In the records below, edit the lines between the one holding "Where should I click to: Click" and the one holding "(x=138, y=11)", inclusive, swapping "Search input field" for "search box" and keeping everything else the same. Give back only those lines, without the pictures.

** start of The records **

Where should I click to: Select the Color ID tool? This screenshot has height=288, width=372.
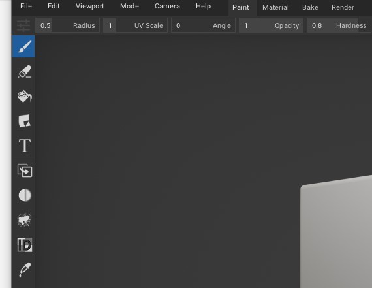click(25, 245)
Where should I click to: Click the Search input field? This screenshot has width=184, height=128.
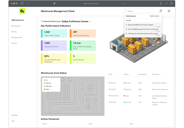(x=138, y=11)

** end of The records **
** start of The records **

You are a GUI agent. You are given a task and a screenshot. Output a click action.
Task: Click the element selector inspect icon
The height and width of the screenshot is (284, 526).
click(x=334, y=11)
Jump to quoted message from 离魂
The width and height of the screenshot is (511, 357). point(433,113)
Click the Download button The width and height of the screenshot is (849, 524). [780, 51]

** end of The records **

-- Exercise output --
Where should I click to: Click the search box? This screenshot has width=184, height=128.
(x=138, y=11)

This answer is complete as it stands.